Naquele fim de domingo à noite, regressei a casa muito cansada, depois de ir visitar a minha avó que vive bem longe, num lar de idosos.

A família há muito que partiu para a grande cidade e a minha avó continuou a viver na sua casa, mas a idade avançada requer cuidados e atenção e por isso, tal como a maioria deixou a sua casa e foi viver para um lar de idosos. 

Apesar de muito bem cuidada, senti que minha avó sentia muita solidão e por isso, prometi voltar mais vezes.

E voltei. Na vez seguinte, fiquei encantada. Ouvia-se na rua as conversas animadas e ouviam-se gargalhadas. Fiquei curiosa, entrei e fiquei maravilhada com que vi. Os idosos estavam todos muito bem dispostos e muito conversadores, imaginem, com livros.

Todos tinham por perto um livro que voava à sua volta, que folheava as páginas, cujas letras saltitavam e aumentavam de volume para que o idoso pudesse ler melhor. As personagens levantavam-se do papel e conversavam com eles, gesticulavam, sorriam, faziam caretas, enfim, tudo o que a escrita sugerisse.

Não era possível, mas eu estava a assistir a tudo aquilo, ninguém me contou, eu estava a ver com os meus próprios olhos.

Ao aproximar-me da minha avó, ficou feliz por me ver, mas não muito entusiasmada:

– Outra vez por aqui?! Ainda há pouco me visitaste.

– Não está feliz por me ver, avó?

– Claro que estou, mas agora estou aqui a conversar com o meu amigo, Zé Fernandes que me está a contar as aventuras do Jacinto, lá em Tormes.

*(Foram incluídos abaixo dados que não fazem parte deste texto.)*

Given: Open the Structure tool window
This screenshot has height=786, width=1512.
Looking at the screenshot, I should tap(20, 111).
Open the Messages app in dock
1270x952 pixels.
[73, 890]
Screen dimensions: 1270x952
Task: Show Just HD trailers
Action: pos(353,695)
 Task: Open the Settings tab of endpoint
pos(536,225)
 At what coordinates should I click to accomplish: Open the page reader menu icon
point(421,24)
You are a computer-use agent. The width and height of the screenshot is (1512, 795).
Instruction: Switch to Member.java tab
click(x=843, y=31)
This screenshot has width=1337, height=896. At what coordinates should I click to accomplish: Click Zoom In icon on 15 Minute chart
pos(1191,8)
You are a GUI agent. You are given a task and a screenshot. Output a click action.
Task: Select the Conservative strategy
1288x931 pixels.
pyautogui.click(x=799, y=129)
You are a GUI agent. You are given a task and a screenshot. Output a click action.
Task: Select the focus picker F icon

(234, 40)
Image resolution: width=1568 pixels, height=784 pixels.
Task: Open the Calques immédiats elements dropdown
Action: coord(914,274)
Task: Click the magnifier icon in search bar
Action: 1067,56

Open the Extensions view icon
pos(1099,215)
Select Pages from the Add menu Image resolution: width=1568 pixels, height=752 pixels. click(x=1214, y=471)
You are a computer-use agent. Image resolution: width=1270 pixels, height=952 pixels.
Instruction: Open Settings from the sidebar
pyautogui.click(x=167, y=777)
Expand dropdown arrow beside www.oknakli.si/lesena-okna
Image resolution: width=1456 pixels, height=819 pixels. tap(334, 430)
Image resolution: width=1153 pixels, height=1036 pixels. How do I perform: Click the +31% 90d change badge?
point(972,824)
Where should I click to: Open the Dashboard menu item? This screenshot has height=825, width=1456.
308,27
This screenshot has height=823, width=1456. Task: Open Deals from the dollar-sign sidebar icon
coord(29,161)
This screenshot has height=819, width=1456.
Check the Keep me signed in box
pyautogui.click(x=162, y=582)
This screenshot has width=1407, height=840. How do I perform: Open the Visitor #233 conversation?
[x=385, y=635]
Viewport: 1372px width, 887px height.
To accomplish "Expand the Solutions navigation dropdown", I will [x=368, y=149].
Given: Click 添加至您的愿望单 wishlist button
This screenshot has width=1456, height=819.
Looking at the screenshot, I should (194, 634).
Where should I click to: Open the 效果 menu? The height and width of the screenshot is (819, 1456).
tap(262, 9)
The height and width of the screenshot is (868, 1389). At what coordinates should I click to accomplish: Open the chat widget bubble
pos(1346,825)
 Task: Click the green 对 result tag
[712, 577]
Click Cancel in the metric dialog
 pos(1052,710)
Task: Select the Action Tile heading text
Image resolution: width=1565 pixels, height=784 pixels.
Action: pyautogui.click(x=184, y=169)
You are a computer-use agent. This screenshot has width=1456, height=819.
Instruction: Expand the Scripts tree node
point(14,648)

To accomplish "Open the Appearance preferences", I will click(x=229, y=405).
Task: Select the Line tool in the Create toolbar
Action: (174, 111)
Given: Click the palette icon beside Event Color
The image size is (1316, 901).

– Ó Avó, esse é um livro de Eça de Queirós, chama-se “A cidade e as Serras”.

– Isso não me interessa nada, Tu não sabes o que eu me tenho rido a imaginar o Jacinto a dormir com a roupa da mulher do caseiro. Um rapaz fino que toda a vida viveu em Paris, vir parar ao meio de uma serra sem nenhuma bagagem, sem nada…Tu não imaginas…

Claro que eu imaginava, já tinha lido o livro. Nunca tinha pensado é que era possível que um livro ganhasse vida e pudesse conversar com alguém. Alguns idosos nem sabiam ler.

Uma funcionária explicou-me que os idosos se tinham reunido e pedido às fadas da imaginação da sua infância que lhe resolvessem o problema da solidão. E no dia seguinte, a seguir ao pequeno-almoço e, como por magia, os livros entraram a voar na sala de convívio e dirigiram-se aos idosos. A partir daquele dia, havia sempre uma grande animação naquele lar.

De repente, ouviu-se uma campainha que não parava de tocar… Que desilusão, pouco a pouco fui acordando e verificando que tudo não tinha passado de um sonho.